═════ DATA FOR THIS EXERCISE ═════

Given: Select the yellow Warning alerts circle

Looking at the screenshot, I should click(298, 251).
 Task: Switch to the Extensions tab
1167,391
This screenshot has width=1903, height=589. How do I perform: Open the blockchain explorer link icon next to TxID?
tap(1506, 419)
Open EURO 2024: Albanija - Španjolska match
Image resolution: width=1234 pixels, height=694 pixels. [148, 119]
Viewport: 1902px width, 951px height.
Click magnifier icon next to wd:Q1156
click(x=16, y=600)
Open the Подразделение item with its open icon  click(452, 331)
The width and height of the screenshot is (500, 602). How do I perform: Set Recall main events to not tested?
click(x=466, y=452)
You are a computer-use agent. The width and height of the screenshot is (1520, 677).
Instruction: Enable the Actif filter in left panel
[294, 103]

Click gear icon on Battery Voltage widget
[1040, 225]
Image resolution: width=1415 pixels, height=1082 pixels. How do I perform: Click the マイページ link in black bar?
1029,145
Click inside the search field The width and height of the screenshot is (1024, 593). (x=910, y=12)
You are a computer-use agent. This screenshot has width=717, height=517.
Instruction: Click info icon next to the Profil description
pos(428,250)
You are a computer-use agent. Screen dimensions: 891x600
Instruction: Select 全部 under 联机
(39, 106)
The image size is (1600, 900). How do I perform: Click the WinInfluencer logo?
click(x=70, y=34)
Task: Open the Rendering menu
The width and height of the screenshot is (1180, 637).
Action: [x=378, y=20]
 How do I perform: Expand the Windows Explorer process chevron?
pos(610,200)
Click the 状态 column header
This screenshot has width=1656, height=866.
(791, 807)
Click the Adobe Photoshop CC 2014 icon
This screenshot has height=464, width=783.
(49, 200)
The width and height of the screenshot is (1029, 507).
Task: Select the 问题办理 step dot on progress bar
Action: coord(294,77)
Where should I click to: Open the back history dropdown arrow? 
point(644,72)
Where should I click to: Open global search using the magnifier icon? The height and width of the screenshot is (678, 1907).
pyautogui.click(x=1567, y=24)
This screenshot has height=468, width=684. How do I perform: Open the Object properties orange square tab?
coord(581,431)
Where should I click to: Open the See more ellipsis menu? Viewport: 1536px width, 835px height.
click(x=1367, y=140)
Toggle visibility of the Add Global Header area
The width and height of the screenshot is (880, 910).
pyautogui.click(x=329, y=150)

═════

REQUIRED ACTION - Work out how many lines above contain the word "computer". Give only the number.

ANSWER SECTION - 3